ASSIGNED TASK:
Set down exactly, with nothing added, the lines from the one containing "462x377 pixels." through the end of the entries.

++++++++++

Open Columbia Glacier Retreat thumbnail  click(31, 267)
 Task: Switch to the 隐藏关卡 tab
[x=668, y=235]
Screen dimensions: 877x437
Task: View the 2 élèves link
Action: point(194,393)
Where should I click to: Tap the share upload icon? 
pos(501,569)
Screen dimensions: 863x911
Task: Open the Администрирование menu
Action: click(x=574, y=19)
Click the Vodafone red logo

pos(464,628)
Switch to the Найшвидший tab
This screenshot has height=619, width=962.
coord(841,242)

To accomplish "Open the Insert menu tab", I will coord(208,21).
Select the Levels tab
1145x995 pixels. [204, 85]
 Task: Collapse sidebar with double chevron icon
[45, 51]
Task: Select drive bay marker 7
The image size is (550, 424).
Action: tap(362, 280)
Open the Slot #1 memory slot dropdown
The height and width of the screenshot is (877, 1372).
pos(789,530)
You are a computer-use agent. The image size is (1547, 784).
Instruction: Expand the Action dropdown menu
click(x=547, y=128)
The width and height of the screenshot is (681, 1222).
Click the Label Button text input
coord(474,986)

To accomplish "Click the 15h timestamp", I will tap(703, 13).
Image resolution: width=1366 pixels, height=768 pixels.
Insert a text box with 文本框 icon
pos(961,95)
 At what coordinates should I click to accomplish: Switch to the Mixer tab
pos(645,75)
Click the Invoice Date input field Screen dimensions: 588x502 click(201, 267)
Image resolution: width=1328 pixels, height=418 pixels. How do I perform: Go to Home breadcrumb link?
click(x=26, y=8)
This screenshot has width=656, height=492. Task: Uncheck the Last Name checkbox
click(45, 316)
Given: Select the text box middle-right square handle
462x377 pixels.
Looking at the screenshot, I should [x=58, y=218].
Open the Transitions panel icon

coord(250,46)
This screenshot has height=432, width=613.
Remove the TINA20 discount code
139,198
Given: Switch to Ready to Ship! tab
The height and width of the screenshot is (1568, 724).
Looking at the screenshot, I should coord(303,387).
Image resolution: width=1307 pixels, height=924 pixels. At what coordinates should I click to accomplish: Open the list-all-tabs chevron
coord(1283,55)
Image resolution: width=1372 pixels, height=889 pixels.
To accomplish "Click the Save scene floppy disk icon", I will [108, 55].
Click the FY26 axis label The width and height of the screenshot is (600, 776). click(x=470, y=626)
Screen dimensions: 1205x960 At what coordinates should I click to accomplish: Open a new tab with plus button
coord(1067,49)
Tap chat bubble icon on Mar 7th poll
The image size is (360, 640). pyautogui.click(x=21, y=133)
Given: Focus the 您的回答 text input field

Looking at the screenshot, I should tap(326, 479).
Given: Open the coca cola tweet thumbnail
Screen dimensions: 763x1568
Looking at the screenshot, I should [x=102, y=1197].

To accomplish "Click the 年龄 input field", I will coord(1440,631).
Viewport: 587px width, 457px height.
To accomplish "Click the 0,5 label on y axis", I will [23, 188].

++++++++++

YOUR SOLUTION:
462x377 pixels.
Looking at the screenshot, I should [x=58, y=218].
Open the Transitions panel icon

coord(250,46)
This screenshot has height=432, width=613.
Remove the TINA20 discount code
139,198
Given: Switch to Ready to Ship! tab
The height and width of the screenshot is (1568, 724).
Looking at the screenshot, I should coord(303,387).
Image resolution: width=1307 pixels, height=924 pixels. At what coordinates should I click to accomplish: Open the list-all-tabs chevron
coord(1283,55)
Image resolution: width=1372 pixels, height=889 pixels.
To accomplish "Click the Save scene floppy disk icon", I will [108, 55].
Click the FY26 axis label The width and height of the screenshot is (600, 776). click(x=470, y=626)
Screen dimensions: 1205x960 At what coordinates should I click to accomplish: Open a new tab with plus button
coord(1067,49)
Tap chat bubble icon on Mar 7th poll
The image size is (360, 640). pyautogui.click(x=21, y=133)
Given: Focus the 您的回答 text input field

Looking at the screenshot, I should tap(326, 479).
Given: Open the coca cola tweet thumbnail
Screen dimensions: 763x1568
Looking at the screenshot, I should [x=102, y=1197].

To accomplish "Click the 年龄 input field", I will coord(1440,631).
Viewport: 587px width, 457px height.
To accomplish "Click the 0,5 label on y axis", I will [23, 188].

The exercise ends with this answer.